One, Sanchutan, 22, who travelled to New Zealand with her sister, told the Herald there was no single room as promised, not even a bed.

They were told the householders, Bobby Numanga, his wife Teresa and their four children, would sleep in the master bedroom.

Saharat put the girls and the older students into two small rooms. He took the three youngest boys - all aged 11 - into his bedroom. Altogether, 21 people were in the Mangere house.

And there were no English classes.

One of the schools the students were supposed to attend was nearby Robertson Rd School.

Its principal, Lochie Tinkler, told the Herald he did not agree to take any students this year.

Another private language institute on Saharat's list, AIS St Helens, said he turned up unannounced with five students and asked about enrolling them in a three-week English course. They never returned.

Instead, Saharat borrowed a car from a neighbour and drove students to shopping malls, leaving them there until evening.

In evidence corroborated by other students, Sanchutan told police in Bangkok that one night, two of the small boys slipped into the girls' room and curled up at her feet.

They would say only that something "very bad" had happened.

When the three boys fled to the phonebox the next night, Sanchutan asked what had happened.

"One said: 'The master did it to me ... '. I sat in the phonebox with them and cried."

A New Zealand Embassy internal inquiry into how Saharat was granted a three-month group visa found that the embassy had checked with the Thai parents whether it was a bona fide language trip.

But it did not call the schools in New Zealand about enrolments.

New Zealand's Ambassador to Thailand, Alan Williams, called it a sophisticated fraud by a Thai national on a group of innocent Thai children.

Saharat - tracked down in northern Thailand after being released on bail - said he met Mr Numanga three years ago, while on a trip to Auckland to investigate business possibilities.

Mr Numanga, he said, was driving a taxi and suggested to Saharat they go into business running education tours.

But Mr Numanga, now a bus driver, denies it. He said he hosted three groups of students from Thailand after meeting Saharat, but did so out of friendship rather than to make money.

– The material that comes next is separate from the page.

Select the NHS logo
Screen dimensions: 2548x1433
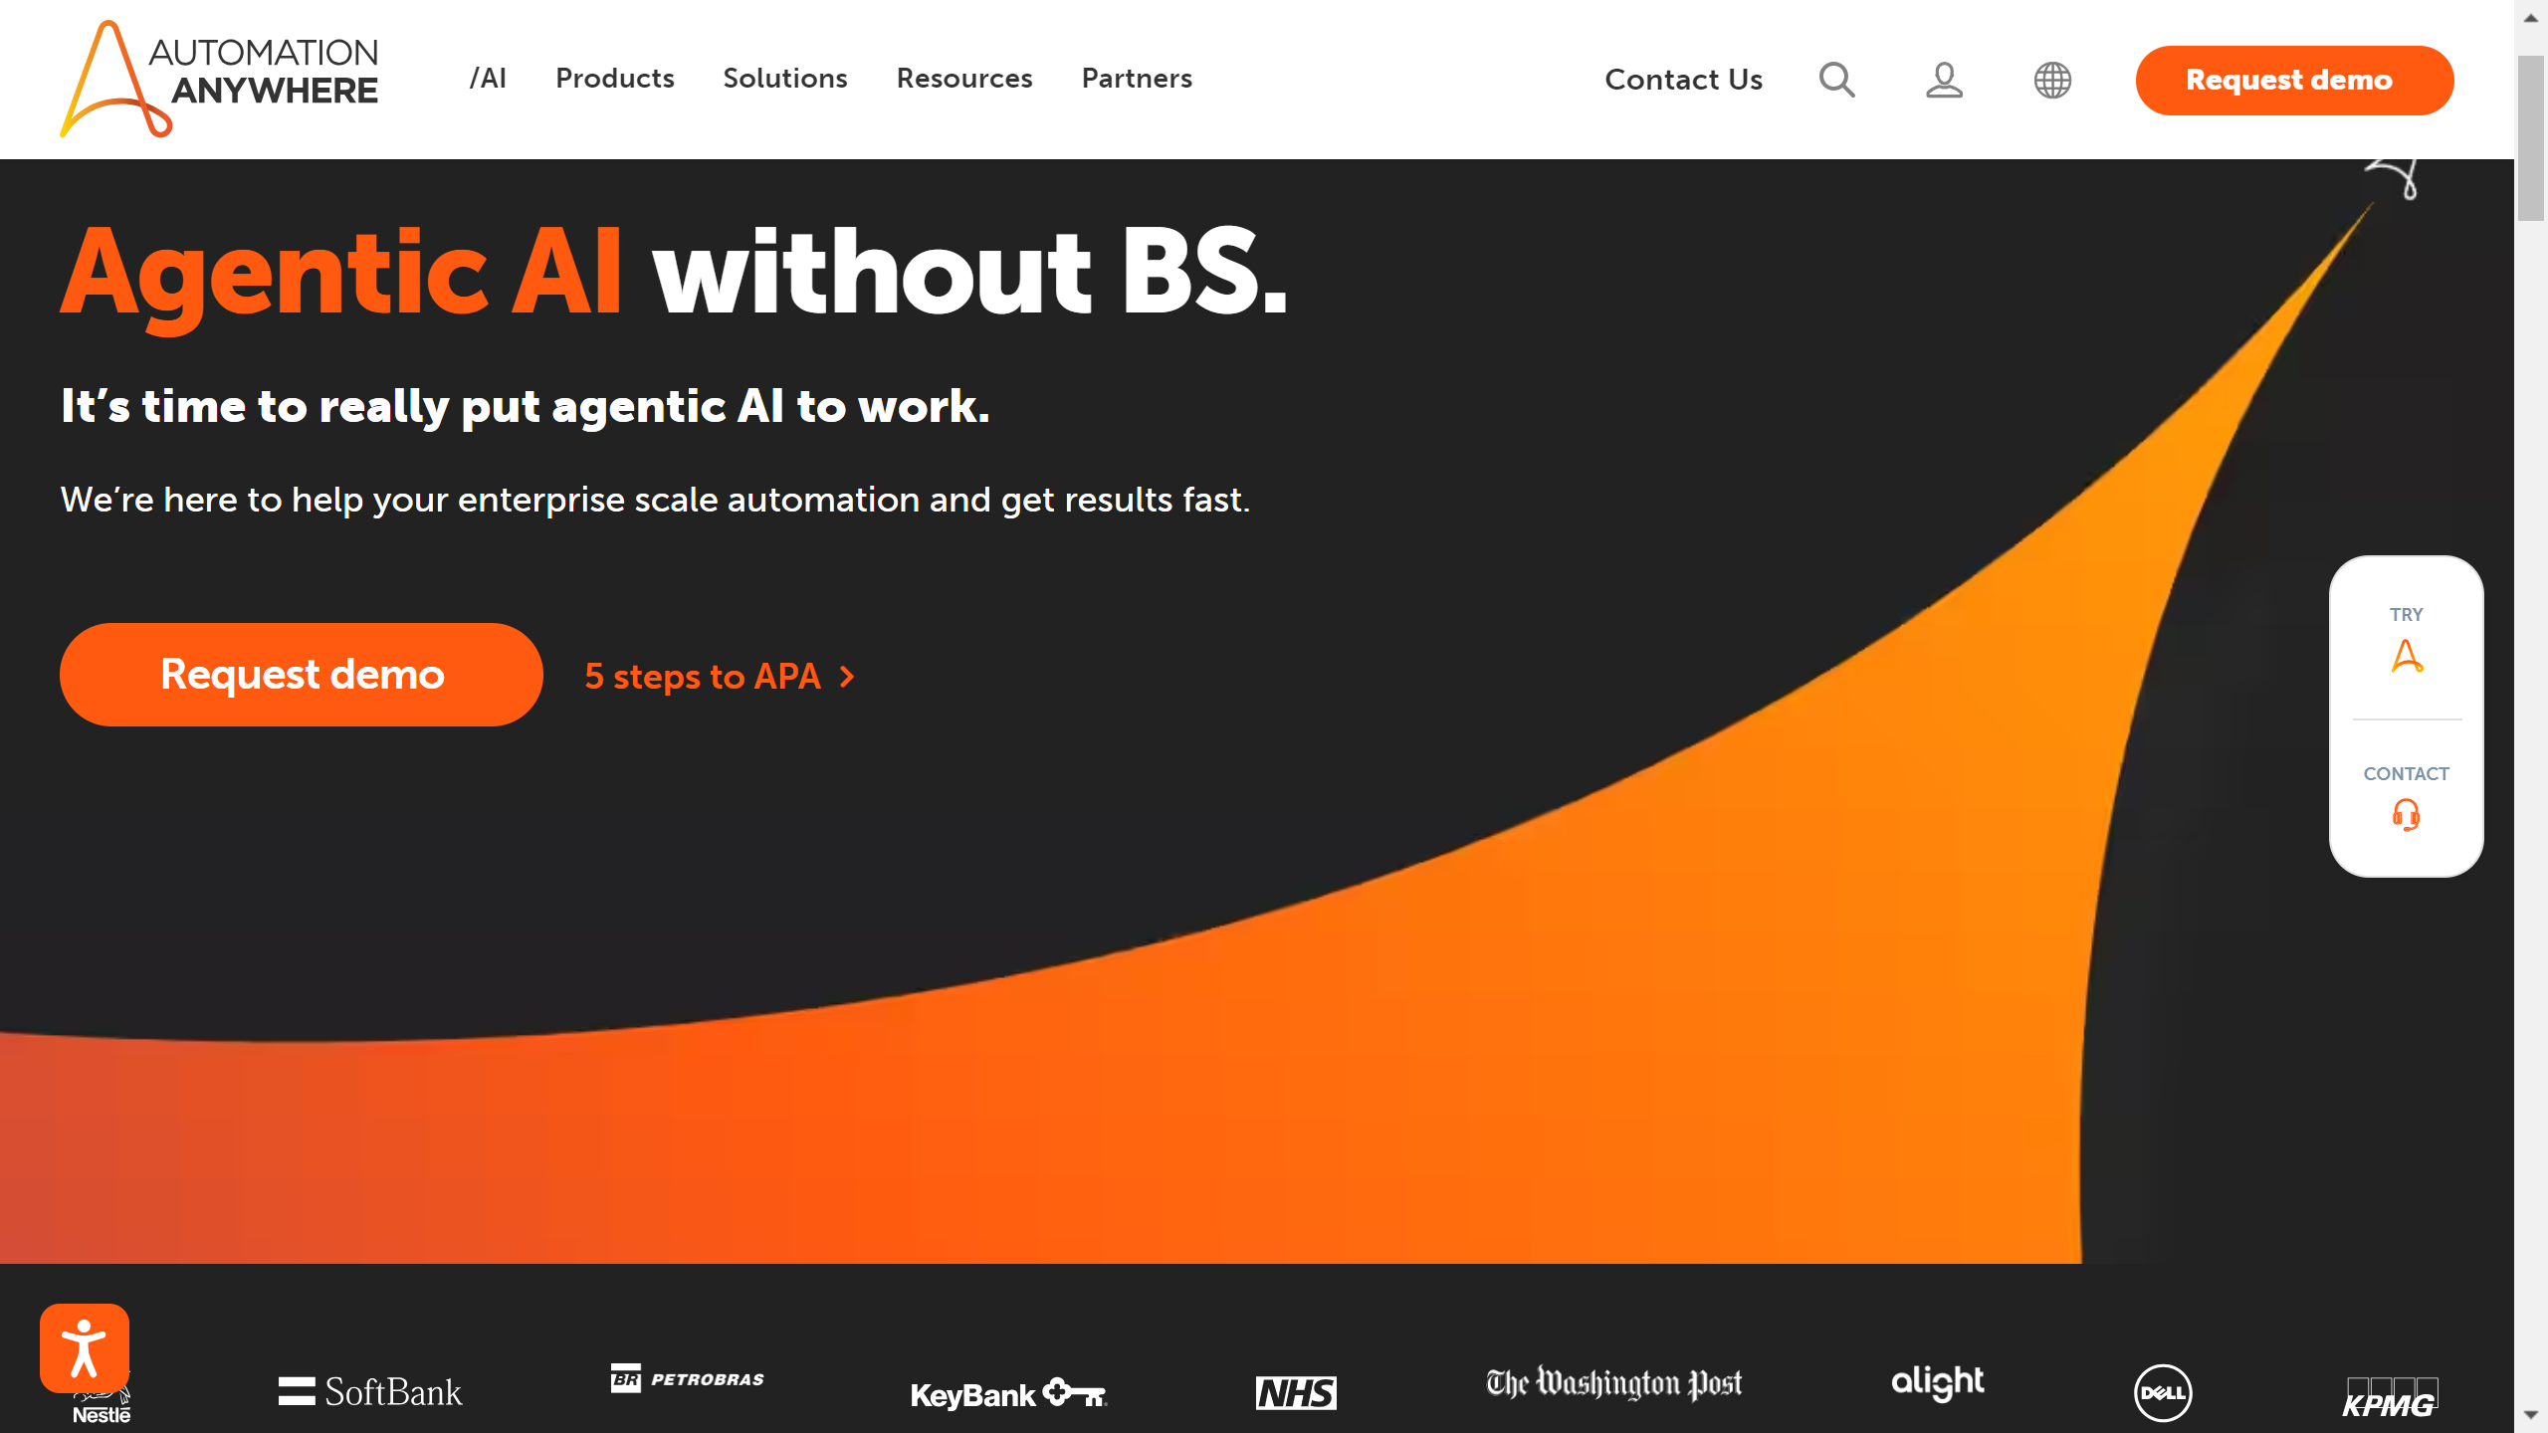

"I have only just found out that he was charging $8000 a student. He reimbursed us for the bills, but that was all."

The Herald has found that several Cook Island families in Carver Place have hosted Saharat's Thai students in exchange for donations to cover costs.

Mr Numanga said he thought of Saharat as a friend.

He found it hard to believe that Saharat would sexually abuse children.

Mr Numanga said he had driven students around the sights of South Auckland, including Rainbow's End, and to the supermarket for rice and noodles.

Saharat set up his office in Laksong, Bangkok, stocking it with brochures advertising New Zealand's top schools and universities, and conducted two summer tours to New Zealand.

The Herald has been told those students also felt disgruntled about their treatment.

Some felt they had been left to fend for themselves. One boy said through an intermediary he was forced to perform oral sex on Saharat.

Saharat denies molesting students.

"I am a kind man. I only cuddled those boys to comfort them because they were homesick."

When the children fled last month they ran to Tukua Turia, who lives a few doors away in Carver Place.

She came home to find her house filled with students, some in tears.

That night, students slept on her floor and the next day rang the Thai Embassy, which contacted Auckland police. They say they are making "low-level" inquiries.

The embassy arranged to fly the children home, where 11 parents filed a complaint against Saharat.

He was arrested shortly after touching down in Bangkok, wearing an All Black jersey. No charges have been laid over the abuse allegations.

Sanchutan has turned down 200,000 baht ($10,155) Saharat offered her to drop her complaint.

"We have lost more than money. My sister quit school to go to New Zealand, and now she has come home, she can't speak English and she has no school to go to.

"But the main thing she has lost - like those boys - is that innocent feeling."